Over my career in Software Testing, I’ve had the pleasure to analyze and model a lot of systems. Some of them have had tons of formal architecture models and others have had little more than a few epics and user stories held together by smart engineers and sticky tape.
One of the things I’ve found useful over that time is zooming in and zooming out. That is, thinking about each part of the system to a different depth, and drawing different scopes that include more or less of the bigger picture.
Software systems are made up of many moving parts, and each one of those parts can have its own complications. Exploring the depth of each component can help you find quality issues and areas for improvement that bring benefits across the whole platform.
There are many ways you can go deeper into a single service that is part of a bigger system. Depending on the context, you could:
- Investigate calls to an API, dig into every possible header and body option, and follow each path until it either computes and outputs, fetches something from a database, or writes back to one.
- Identify each 3rd party API the service calls, what information are you providing to the API and what is returned? Read the docs for the 3rd party API, are there options you are not using?
- Find the key internal methods of the system, can you follow the logic? Try reading the unit tests, or even modify the unit tests to explore even further.
- Do the Dev’s have a profiling tool, so you can look at exactly where processing time and memory are spent? From a modeling point of view, drawing the major behaviors, inputs, outputs, and dependencies can be useful. Pay attention to interactions with other services, databases, and the use of third-party libraries or imported dependencies.
- Finally, dig into configurations, and environment variables. Identify what configuration is used in different deployments, like local, dev, vs production.
- How can we configure the service to run with the highest level of logging, say debug or trace?
- What dependencies, either from third parties or other teams, does the service rely on?
- Can you trigger failure modes, and observe what would happen if dependent services were unavailable or invalid input was provided?
- What would happen if I/O (reads and writes) didn’t respond in time? This could be databases, file systems, or calls to other services.
While many small parts make the whole, how they are connected together, the purpose, scope, and scale of the wider system is critically important. Often, it’s easy to miss the bigger picture when your team is focused on contributing an individual service. You might want to pair up with systems architects, testers, and software developers from other teams to model and test across team boundaries.
While traditionally, centralized test teams or systems integration teams might have handled this task, now teams seem hyper-focused on avoiding the need to interact with the whole system. While mitigating work, like contract tests, can help individual integrations, having a wide systems overview at some point can bring benefits to overall quality.
This is where context really matters, even more than when zooming in. In order to zoom out the furthest you can go, you might need to go beyond your comfort zone.
I’ve taken the time to look at parts of the system built and operated by other teams, 3rd party services, and even our customer’s systems. It has brought benefits from gaining a greater understanding than I could ever have had if I had self-limited myself to the systems my team works on directly. So, how far can you?

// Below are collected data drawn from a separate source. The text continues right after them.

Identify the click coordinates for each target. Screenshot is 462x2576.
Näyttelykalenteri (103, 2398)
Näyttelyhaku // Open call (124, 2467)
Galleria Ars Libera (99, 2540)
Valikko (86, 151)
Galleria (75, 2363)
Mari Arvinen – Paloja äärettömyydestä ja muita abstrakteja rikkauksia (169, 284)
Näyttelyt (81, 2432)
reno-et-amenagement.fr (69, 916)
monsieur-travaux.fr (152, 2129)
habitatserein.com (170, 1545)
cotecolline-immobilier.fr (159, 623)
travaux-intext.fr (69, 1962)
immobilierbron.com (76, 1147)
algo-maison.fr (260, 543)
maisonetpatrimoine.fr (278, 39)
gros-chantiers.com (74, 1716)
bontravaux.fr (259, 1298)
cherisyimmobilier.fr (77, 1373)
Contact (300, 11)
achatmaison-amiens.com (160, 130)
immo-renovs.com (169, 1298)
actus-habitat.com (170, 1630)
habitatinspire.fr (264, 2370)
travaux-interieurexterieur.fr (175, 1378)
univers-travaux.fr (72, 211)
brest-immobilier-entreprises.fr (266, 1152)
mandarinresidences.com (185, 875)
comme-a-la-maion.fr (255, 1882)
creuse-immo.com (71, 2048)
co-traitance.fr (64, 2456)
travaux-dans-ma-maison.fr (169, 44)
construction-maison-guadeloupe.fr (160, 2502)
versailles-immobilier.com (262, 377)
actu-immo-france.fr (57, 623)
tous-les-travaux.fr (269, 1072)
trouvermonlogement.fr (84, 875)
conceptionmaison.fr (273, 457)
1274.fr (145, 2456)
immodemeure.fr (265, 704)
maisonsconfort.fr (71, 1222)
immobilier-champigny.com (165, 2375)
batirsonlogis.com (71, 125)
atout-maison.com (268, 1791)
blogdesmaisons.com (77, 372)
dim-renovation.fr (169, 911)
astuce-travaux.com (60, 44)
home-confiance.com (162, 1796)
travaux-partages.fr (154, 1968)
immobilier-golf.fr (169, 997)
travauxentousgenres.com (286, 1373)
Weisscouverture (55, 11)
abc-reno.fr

- Gather any system documentation you can find, you will likely need to speak with other development teams, and maybe other functions like operations, support, or customer success.
- Pair up with a team that handles one of the other services, that your teams work interacts with. Together, you might find out-of-date documentation, missing knowledge, and concepts that have been misunderstood.
- Think about parts, or collections of system functions or services that work together to accomplish a wider goal, what is that goal? Are there gaps in testing for it?
- Look at system logging, can you trace when one system hands off to another? What about if the customer’s data goes to, or comes from a third party, can you see it in the logs?
- How much of the wider system is available in your testing environments? What about running locally?
- Do you have system-level automation tests that cover key flows, are they up to date? What do they actually cover?
- Are there exit points in your system, where you or your users interact with the real world? e.g if your system delivers flowers, do they arrive fresh? How quickly would you know if the delivery was missed, and the poor flowers were degrading in quality sat in a sorting office?
- What patterns and tools are you using to communicate between different parts of your system? Is it all HTTP requests, or are there events and message queues?
- What marketing tools and middleware are you using? How are these integrated into your systems, and who is responsible for adding or updating events when you introduce new features?
- What analytics and data tracking are you using, both for observability intro production performance and to understand how your users use the system? Who is implementing these events, and who is analyzing the results? Can you use the event data to make a judgment on quality? Or maybe understand if an experiment is working?
- Are there multiple services that rely on common dependencies, say a version of Java or Node? are they all equally up to date, or is there a mix of versions being used? Could this be a problem?
- What combination of versions of each part of the system have been tested together? Has the combination that hits production next been fully tested as it will be deployed?* What does the Long Term Support look like for the versions of your dependencies look like?* Hosted database systems such as MongoDB, or infrastructure elements like Kubernetes have ever-increasing minimum versions, when are the current versions end of life?
- What maintenance work is planned for the underlying infrastructure? Is that even under your control?
- Who is responsible for handling service arrangements, contracts, payments etc with your providers? If the production Database goes down, do you know who to call? And do THEY know who to escalate it to?